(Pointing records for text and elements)

>>>>

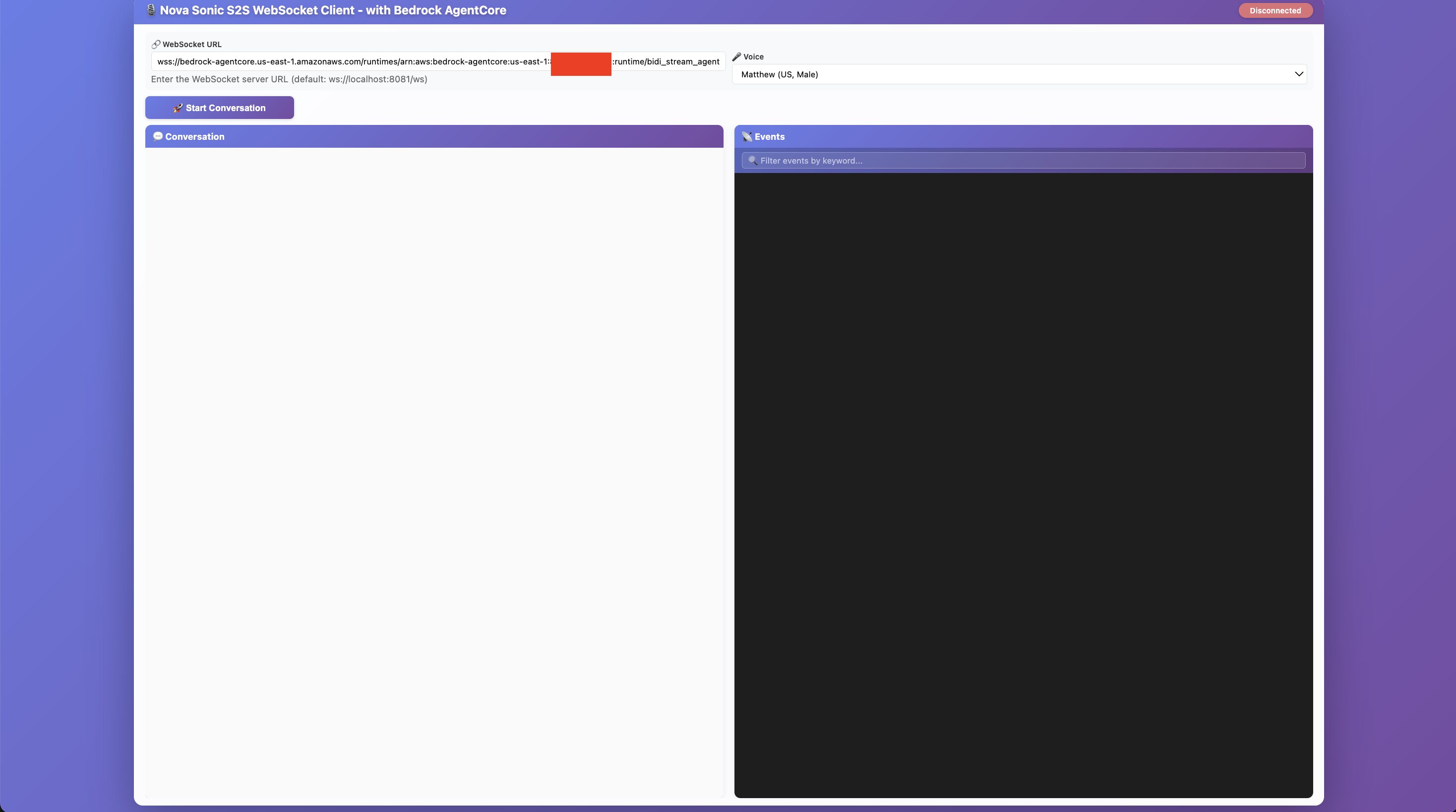Focus the WebSocket URL input field
Screen dimensions: 1456x812
pyautogui.click(x=351, y=61)
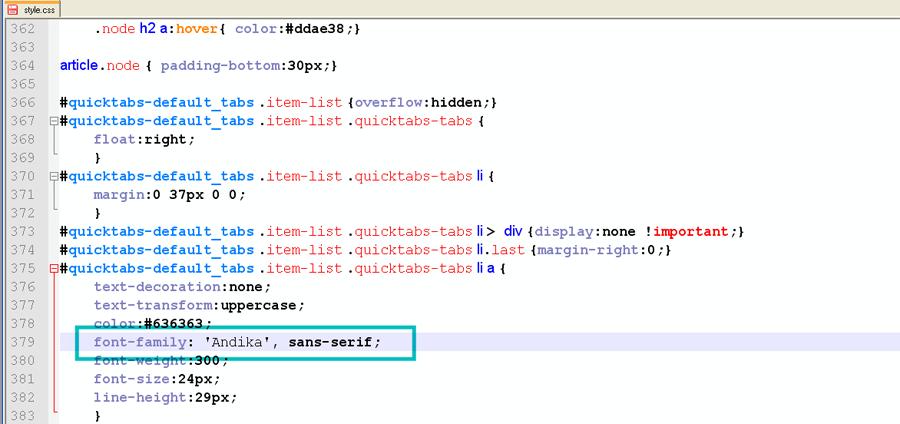Collapse the code block at line 370
The height and width of the screenshot is (424, 900).
pos(53,176)
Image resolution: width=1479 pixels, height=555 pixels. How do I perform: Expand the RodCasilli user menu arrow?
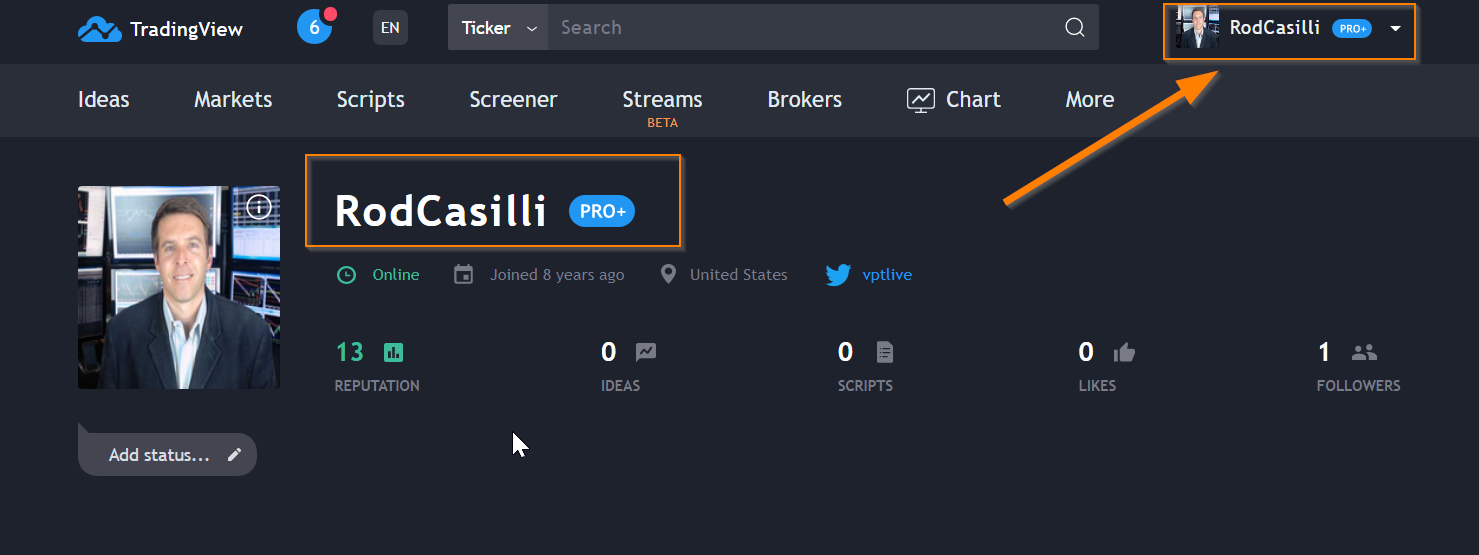(1396, 29)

<<<<

* Short task
Reproduce the text of every record above word for word, without the pictures.

* Result for this task
Focus the WebSocket URL input field
Screen dimensions: 1456x812
pyautogui.click(x=351, y=61)
Collapse the code block at line 370
The height and width of the screenshot is (424, 900).
pos(53,176)
Image resolution: width=1479 pixels, height=555 pixels. How do I perform: Expand the RodCasilli user menu arrow?
(1396, 29)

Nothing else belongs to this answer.